Perhaps combine streaming reading and streaming writing? -
Nicklas A. over 10 yearsThe problem with SXSSF is that you can't read stuff at all. You can access stuff you've already written but you can't access stuff that's already in the workbook.
-
ParoTech over 10 yearsFor reading use the Event Model, a good sample is given at poi.apache.org/spreadsheet/how-to.html - XSSF and SAX (Event API) I have used it myself, it is a bit complicated but serves the purpose of reading huge data without running out of memory. You can also look at the small samples at poi.apache.org/spreadsheet/quick-guide.html to get an idea.
-
Nicklas A. over 10 yearsBut the thing is that we need to read a cell and then write that same cell again which will be tricky.
-
Paolo Forgia almost 6 yearsI tried your code and I happened to notice that it doesn't read the last row, are you aware of this?
-
DaviM about 3 yearsLooks like to handle empty cells, a cell must have a style.
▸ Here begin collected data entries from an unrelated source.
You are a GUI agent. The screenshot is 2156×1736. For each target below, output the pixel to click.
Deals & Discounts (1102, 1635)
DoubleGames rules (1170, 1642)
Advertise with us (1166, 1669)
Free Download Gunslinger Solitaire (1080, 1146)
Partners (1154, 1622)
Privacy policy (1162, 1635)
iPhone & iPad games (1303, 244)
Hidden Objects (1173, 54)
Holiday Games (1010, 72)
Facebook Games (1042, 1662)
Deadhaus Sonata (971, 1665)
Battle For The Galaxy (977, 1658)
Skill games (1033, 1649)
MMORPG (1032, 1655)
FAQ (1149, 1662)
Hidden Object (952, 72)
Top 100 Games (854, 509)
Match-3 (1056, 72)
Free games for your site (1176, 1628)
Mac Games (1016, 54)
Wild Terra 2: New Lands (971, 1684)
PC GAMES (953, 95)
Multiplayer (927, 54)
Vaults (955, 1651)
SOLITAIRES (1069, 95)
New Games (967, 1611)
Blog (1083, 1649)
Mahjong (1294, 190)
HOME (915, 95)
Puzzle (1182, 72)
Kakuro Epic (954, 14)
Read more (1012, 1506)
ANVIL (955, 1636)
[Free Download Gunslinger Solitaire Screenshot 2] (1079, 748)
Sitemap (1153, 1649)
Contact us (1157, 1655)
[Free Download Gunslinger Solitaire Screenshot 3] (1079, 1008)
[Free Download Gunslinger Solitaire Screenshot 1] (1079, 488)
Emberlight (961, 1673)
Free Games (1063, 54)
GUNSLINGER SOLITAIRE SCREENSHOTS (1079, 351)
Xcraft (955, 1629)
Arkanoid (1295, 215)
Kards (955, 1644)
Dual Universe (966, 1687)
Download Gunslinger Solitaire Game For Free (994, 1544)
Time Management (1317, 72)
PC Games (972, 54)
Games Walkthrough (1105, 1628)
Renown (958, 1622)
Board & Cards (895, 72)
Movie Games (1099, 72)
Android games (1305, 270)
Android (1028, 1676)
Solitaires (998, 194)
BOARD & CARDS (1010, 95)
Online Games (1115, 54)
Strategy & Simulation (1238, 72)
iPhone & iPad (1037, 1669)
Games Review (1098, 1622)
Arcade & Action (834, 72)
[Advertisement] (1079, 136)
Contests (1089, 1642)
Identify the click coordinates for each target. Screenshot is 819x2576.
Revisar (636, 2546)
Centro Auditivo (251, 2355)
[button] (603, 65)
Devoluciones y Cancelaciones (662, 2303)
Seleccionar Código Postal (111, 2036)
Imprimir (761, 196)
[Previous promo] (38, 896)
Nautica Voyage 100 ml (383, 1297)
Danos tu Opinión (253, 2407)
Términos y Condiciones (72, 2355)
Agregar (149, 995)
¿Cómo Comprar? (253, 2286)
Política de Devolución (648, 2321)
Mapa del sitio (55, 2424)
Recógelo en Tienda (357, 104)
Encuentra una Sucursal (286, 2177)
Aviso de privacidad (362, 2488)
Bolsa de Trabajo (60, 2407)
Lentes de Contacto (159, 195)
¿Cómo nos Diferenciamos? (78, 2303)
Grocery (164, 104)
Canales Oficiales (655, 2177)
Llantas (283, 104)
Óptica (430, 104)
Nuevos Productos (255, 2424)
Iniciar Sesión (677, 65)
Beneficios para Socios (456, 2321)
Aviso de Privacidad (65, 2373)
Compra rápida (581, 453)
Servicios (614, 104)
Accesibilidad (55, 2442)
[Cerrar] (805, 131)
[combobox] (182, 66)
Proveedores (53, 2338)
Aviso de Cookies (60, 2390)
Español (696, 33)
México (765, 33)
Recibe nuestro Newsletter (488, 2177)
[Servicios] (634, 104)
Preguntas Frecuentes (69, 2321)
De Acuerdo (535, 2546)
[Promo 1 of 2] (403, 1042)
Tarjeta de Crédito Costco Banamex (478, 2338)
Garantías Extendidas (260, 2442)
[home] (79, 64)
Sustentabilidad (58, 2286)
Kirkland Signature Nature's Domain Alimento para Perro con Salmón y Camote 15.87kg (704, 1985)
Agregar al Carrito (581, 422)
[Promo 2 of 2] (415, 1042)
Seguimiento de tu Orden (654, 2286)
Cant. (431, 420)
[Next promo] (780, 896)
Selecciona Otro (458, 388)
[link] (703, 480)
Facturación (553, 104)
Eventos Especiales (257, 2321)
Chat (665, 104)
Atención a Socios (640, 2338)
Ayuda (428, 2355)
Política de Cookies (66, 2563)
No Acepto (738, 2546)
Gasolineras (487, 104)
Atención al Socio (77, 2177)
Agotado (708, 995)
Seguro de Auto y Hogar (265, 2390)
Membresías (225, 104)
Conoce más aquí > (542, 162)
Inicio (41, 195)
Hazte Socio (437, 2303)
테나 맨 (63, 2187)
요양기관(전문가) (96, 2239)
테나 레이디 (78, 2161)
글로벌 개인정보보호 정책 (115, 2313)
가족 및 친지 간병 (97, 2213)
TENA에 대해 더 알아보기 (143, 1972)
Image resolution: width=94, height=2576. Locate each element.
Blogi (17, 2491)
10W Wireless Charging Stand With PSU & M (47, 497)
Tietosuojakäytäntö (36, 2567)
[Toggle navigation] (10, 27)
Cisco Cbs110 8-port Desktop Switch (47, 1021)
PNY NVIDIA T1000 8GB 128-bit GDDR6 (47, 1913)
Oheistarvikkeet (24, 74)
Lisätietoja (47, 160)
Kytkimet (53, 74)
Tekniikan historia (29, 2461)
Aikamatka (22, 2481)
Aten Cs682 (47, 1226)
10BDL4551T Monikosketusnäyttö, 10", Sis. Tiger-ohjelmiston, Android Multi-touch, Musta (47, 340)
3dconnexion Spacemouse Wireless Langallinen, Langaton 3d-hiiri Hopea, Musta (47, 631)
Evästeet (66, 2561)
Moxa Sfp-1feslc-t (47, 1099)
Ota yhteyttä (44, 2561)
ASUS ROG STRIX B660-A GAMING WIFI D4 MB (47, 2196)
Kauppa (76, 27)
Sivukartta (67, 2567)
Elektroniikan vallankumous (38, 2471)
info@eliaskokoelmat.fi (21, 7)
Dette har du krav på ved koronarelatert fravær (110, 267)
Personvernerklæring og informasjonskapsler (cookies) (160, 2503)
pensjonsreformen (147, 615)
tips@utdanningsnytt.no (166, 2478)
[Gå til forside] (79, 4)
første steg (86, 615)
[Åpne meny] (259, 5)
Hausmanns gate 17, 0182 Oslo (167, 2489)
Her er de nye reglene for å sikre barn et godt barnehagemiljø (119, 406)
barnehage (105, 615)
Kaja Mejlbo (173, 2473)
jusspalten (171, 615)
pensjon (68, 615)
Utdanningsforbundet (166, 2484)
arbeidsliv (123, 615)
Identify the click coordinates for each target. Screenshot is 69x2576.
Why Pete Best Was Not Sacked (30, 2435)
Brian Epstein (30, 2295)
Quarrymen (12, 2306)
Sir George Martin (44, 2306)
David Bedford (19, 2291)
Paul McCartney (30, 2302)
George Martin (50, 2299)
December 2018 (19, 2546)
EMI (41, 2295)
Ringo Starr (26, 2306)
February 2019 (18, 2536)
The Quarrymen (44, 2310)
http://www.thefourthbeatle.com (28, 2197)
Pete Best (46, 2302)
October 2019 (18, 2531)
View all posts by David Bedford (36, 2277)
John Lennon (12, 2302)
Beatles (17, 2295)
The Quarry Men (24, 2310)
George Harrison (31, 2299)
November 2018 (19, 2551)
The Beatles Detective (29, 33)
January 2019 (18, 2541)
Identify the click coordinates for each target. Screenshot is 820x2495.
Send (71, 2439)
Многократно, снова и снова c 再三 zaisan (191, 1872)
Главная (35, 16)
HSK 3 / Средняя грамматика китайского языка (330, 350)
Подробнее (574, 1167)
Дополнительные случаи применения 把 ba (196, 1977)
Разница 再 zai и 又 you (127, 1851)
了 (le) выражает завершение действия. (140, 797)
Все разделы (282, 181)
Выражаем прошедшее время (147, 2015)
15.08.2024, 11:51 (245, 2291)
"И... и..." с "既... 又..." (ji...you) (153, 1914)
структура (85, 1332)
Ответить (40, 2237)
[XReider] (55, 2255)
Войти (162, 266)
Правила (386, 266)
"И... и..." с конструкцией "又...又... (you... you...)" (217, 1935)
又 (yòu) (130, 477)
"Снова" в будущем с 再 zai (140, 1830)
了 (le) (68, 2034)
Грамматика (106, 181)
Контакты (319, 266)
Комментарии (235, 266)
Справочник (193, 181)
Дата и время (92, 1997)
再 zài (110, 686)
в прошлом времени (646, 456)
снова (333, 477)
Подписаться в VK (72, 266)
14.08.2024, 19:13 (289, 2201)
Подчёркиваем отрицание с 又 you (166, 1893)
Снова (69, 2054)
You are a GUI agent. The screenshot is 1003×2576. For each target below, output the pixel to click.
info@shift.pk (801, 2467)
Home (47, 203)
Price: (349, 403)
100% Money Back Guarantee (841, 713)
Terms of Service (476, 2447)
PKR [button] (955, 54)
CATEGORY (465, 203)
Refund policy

If you check generated xml file from excel. If it does contain a style, it appears inside xml file. Empty cell without data tag (enough to use the code above)
-
Yan Khonski about 3 yearsFeel free to update the code, it was long time when I used it. Maybe the latest version of the library can solve this issue or provides an alternative way to solve this problem.